Apple stock (AAPL) rose again on Monday, July 29, up 1.2% ahead of its earnings release on Tuesday. The stock is up 21.3% since June 3. Recent positive developments on the US-China trade war front have threatened to hurt Apple’s business.
Apple stock has had a very volatile ten months or so because of worries about growth—especially in its core iPhone business. The company’s revenue growth over the last two quarters has been negative.
Why Apple’s revenue has shrunk
Apple’s iPhone business has struggled due to several factors, including a lengthening smartphone upgrade period and customers balking at sky-high iPhone prices.
Apple has been facing significant headwinds in China as well. The company’s Chinese sales have been tanking due to stiff competition from local vendors offering much cheaper smartphones. Plus, the Chinese smartphone industry has been shrinking over the last couple of years.

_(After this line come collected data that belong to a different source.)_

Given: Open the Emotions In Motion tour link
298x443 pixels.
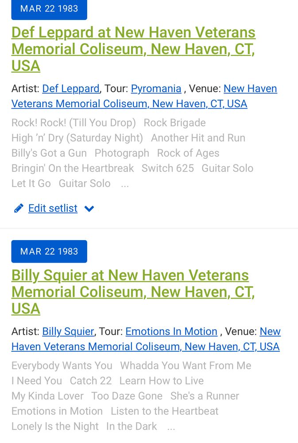Looking at the screenshot, I should pyautogui.click(x=171, y=331).
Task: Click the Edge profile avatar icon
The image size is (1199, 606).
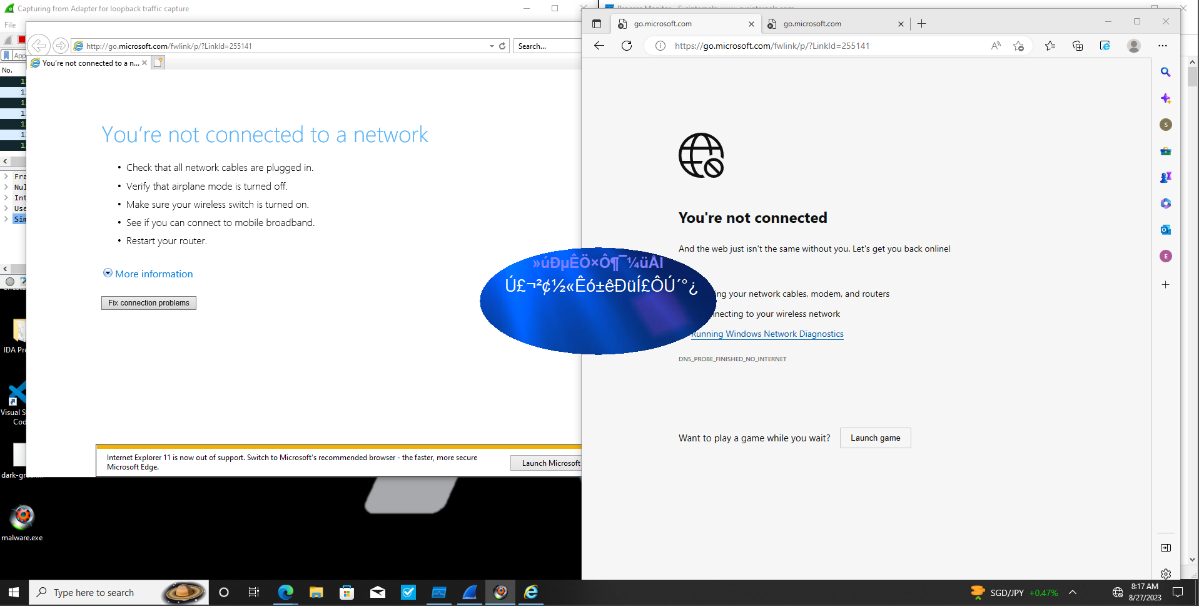Action: pyautogui.click(x=1133, y=46)
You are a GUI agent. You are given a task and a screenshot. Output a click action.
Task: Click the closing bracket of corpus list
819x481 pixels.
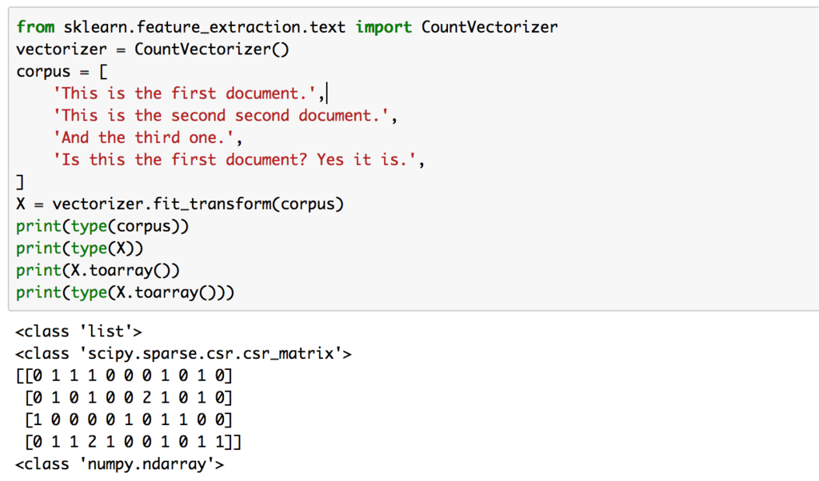click(20, 181)
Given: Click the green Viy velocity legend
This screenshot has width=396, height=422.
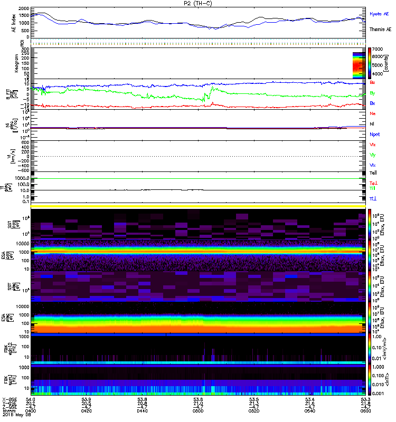Looking at the screenshot, I should point(373,155).
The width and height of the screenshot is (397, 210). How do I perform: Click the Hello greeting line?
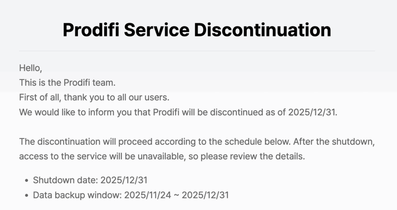tap(30, 68)
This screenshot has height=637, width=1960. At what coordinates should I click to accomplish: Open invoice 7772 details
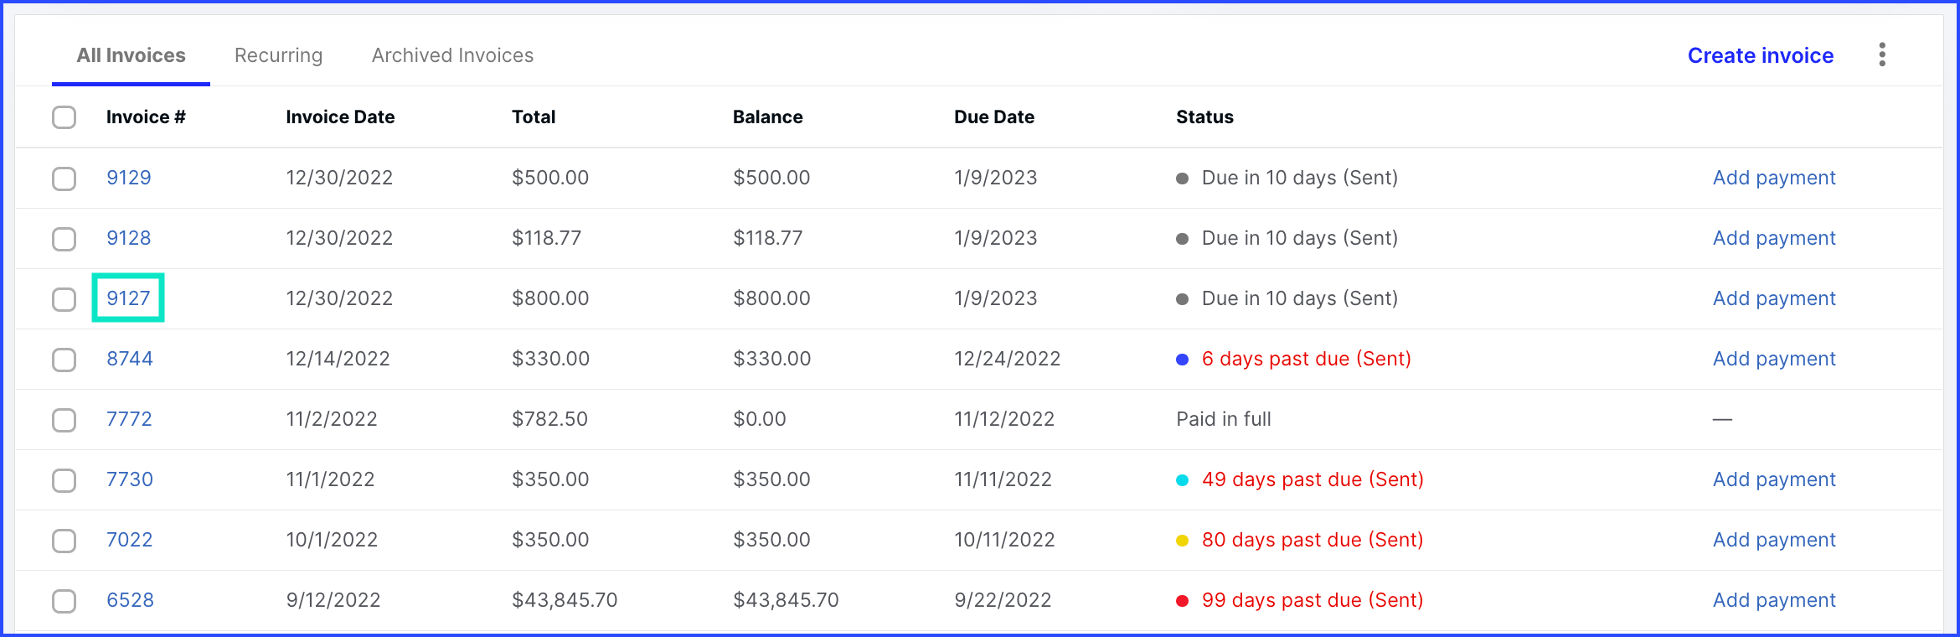pyautogui.click(x=129, y=419)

The graph below shows the year-over-year growth in iPhone shipments. The numbers for the last two quarters are based on Canalys estimates, as Apple stopped sharing its iPhone shipment numbers. According to Canalys, Apple’s iPhone shipments during the quarter that ended in March fell by a worrying 23% year-over-year. Apple’s increasing average smartphone price was the saving grace in terms of total revenue growth.

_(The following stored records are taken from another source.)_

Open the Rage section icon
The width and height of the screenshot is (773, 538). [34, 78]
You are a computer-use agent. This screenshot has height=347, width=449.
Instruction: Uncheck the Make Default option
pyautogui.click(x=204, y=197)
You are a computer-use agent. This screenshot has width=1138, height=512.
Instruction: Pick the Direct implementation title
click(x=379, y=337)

Apple’s service division isn’t big enough to counter shrinking iPhone sales
Apple is ramping up its “Services” division, which is its second-biggest business. Apple News, an upcoming video streaming service, and a gaming platform are all shoring up the division. While the segment has been growing quickly, it’s currently not nearly big enough to negate sluggishness in the core iPhone business.
During the second quarter of fiscal 2019 (which ended in March 2019), the company’s services unit generated $11.45 billion in revenue, up 16.2% year-over-year. Revenue from this segment has decelerated, though, over the last few quarters.
Could Apple stock pop after earnings tomorrow?
However, troubling numbers over the last couple of quarters have meant that Wall Street’s expectations for Apple’s third quarter have taken a beating. According to CNBC’s Jim Kramer, if Apple beat its muted expectations, the stock would see a nice pop. Kramer expects Apple’s numbers to be “better-than-feared.”
For the third quarter, which has traditionally been Apple’s weakest, Wall Street expects the company to generate $53.4 billion—a mere 0.2% year-over-year rise. Meanwhile, analysts expect Apple to make $2.10 per share on an adjusted basis. This number would represent a 10.3% year-over-year fall.
The recent spike in Apple stock also came after the company acquired a majority of Intel’s modem business for $1 billion. The acquisition could help expedite Apple’s 5G business after it lagged behind the likes of Samsung.